Die künftige Rechtslage
Allerdings glaubt Diedrich, dass es schwierig sein wird, die Zahl der Zentren zu beschränken, soweit die fachlichen Voraussetzungen vorliegen. Er wünscht sich - wie übrigens auch Ärztepräsident Frank Ulrich Montgomery -, dass die PID „nicht an jeder Straßenecke“ angeboten wird. Dies soll unter anderem die zu erwartende Rechtsverordnung des Bundesgesundheitsministeriums regeln, die derzeit unter der Federführung von Staatssekretärin Ulrike Flach (FDP) in Arbeit ist. Flach gehört seit Jahren zu den exponierten liberalen PID-Befürwortern, und es steht nicht zu erwarten, dass die Verordnung unter ihrer Ägide sonderlich restriktiv ausfällt. Nach Auffassung der Bundesregierung ist die Durchführung der PID, bevor die Rechtsverordnung vorliegt, nicht gestattet. Ein Gutachten der Juristin Monika Frommel, die auch den Selbstanzeiger Matthias Bloechle juristisch beraten hat, sieht das anders. Es geht davon aus, dass das BGH-Urteil ausreiche, um die PID auch ohne Rechtsverordnung anzubieten. Obwohl auch Diedrich dieser Auffassung ist, wird die PID in Lübeck derzeit nicht angewendet, sondern das Klinikum belässt es bei der vorbereitenden Prüfung. 40 Anfragen liegen derzeit vor, darunter auch ein Fall von Chorea Huntington, eine Krankheit, die sich erst spät im Leben manifestiert. Obwohl zumindest das Gendiagnostikgesetz - das allerdings nicht auf die PID anzuwenden ist - spätmanifeste Krankheiten explizit aus der Pränataldiagnostik ausschließt, sieht Diedrich auch in solchen Fällen die Eltern im Recht zu entscheiden, ob sie die Geburt eines Kindes mit einer solchen Krankheit vermeiden wollen.
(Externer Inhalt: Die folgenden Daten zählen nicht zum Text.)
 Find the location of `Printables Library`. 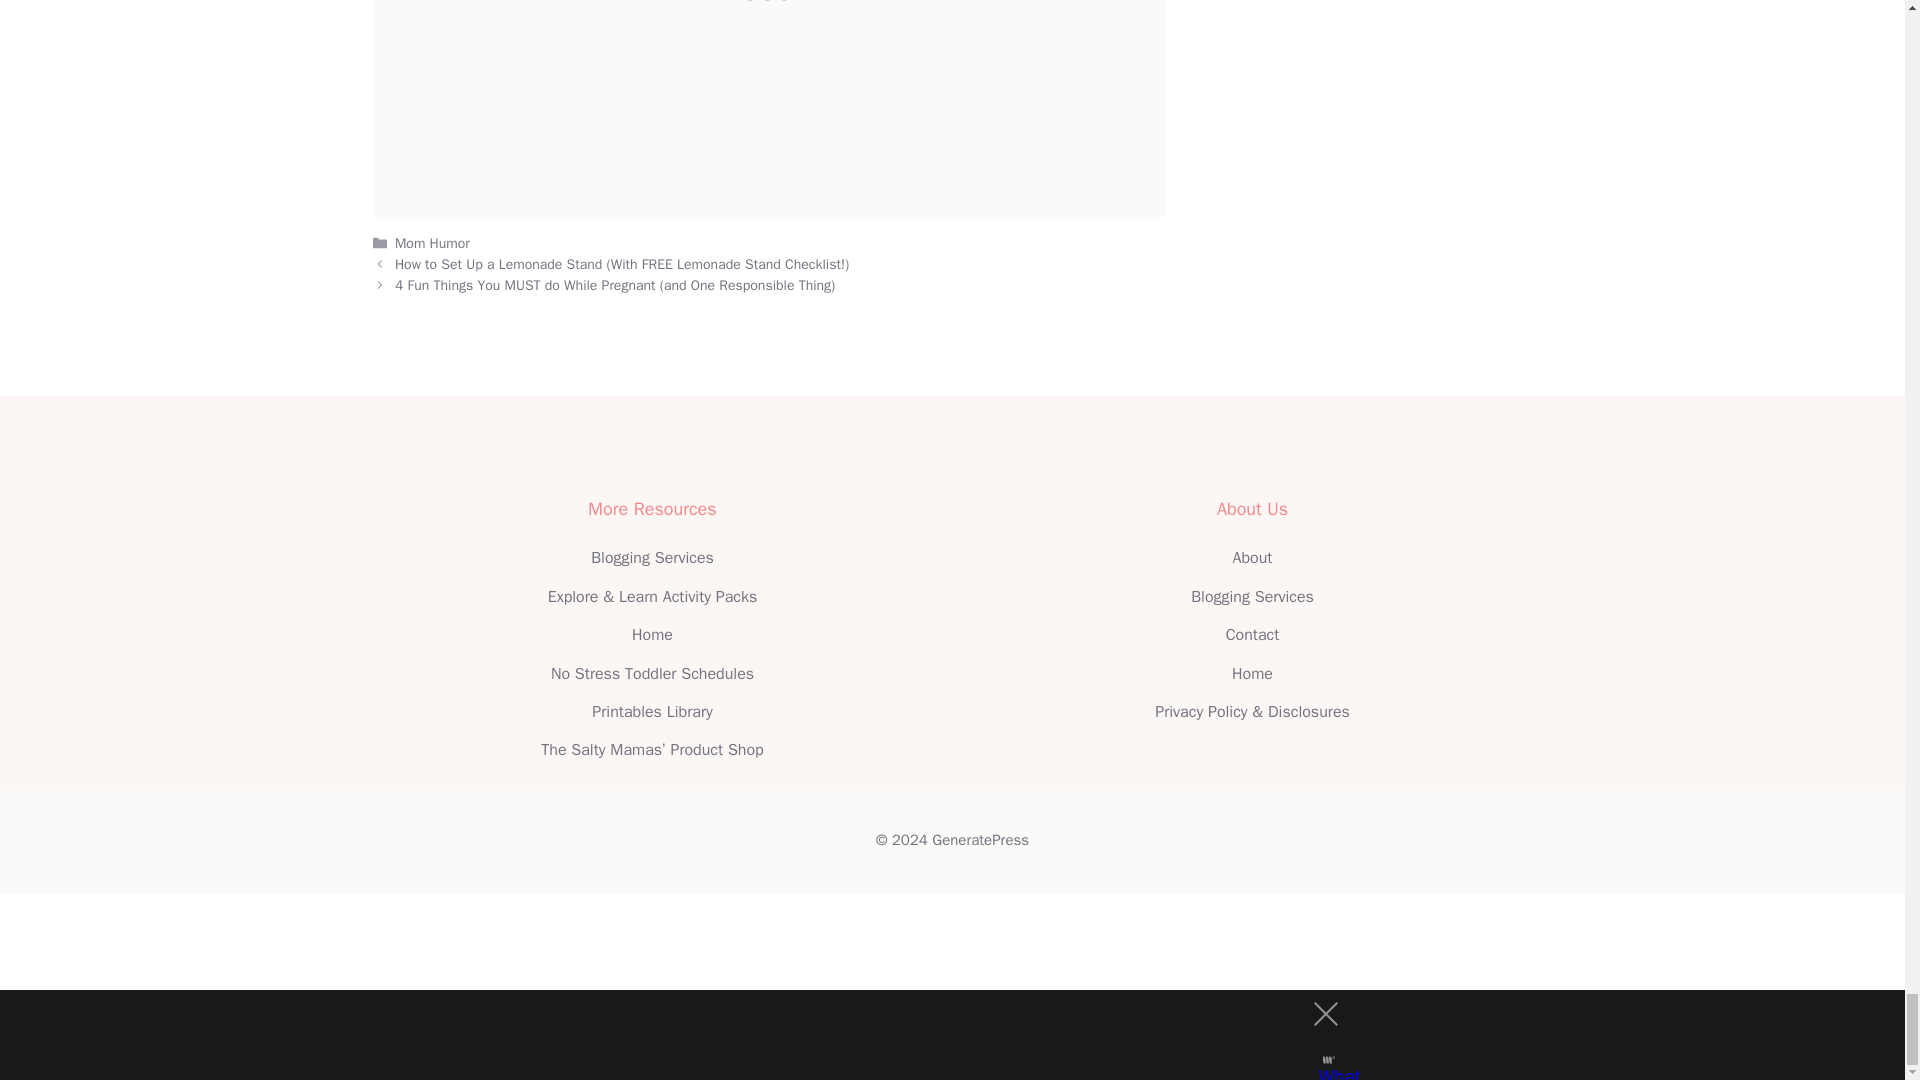

Printables Library is located at coordinates (652, 712).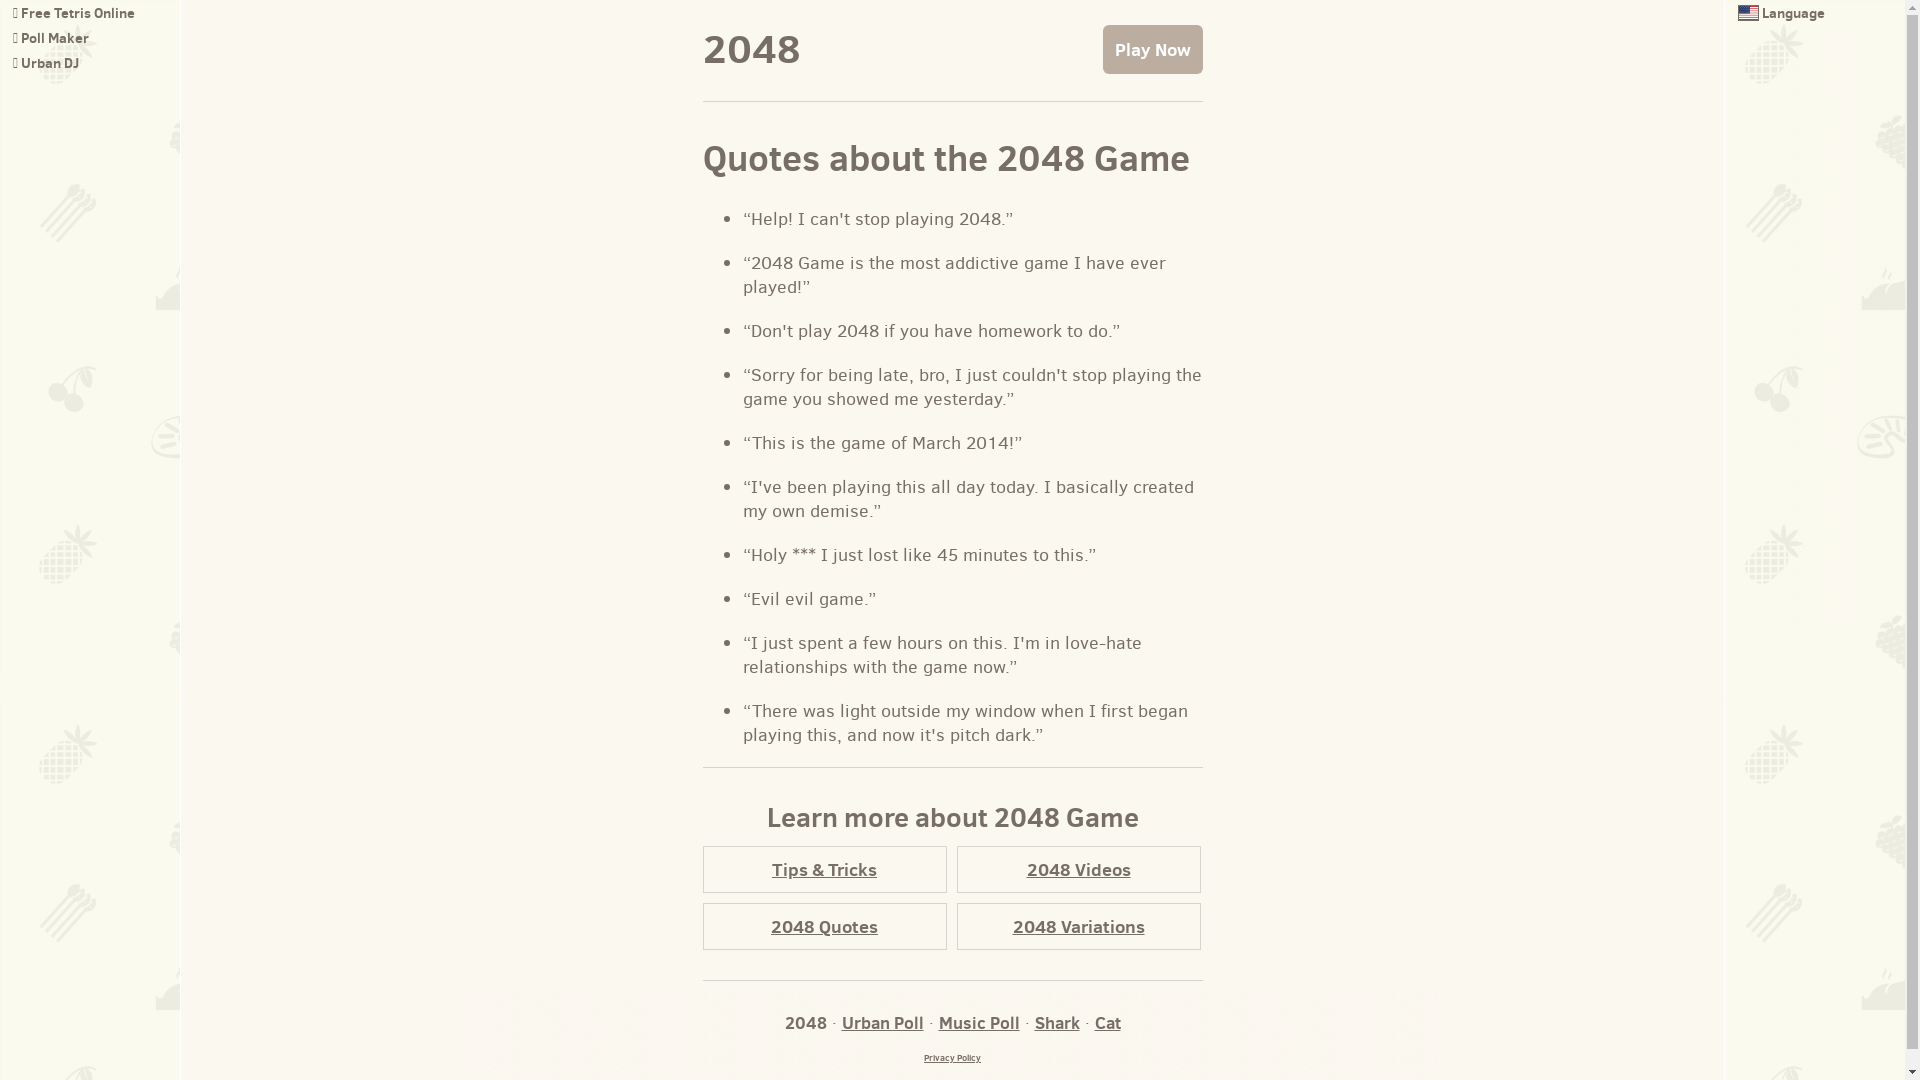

Am Ende wird es darauf hinauslaufen, dass sich in der Praxis der PID jener Katalog unerwünschter Krankheiten allmählich etablieren (und erweitern) wird, vor dem Kritiker warnten und den der Gesetzgeber zu vermeiden suchte.
Ulrike Baureithel ist freie Journalistin und Lehrbeauftragte an der HU Berlin. Sie arbeitet seit 1990 unter anderem im Bereich Bioethik und Reproduktionstechnologie.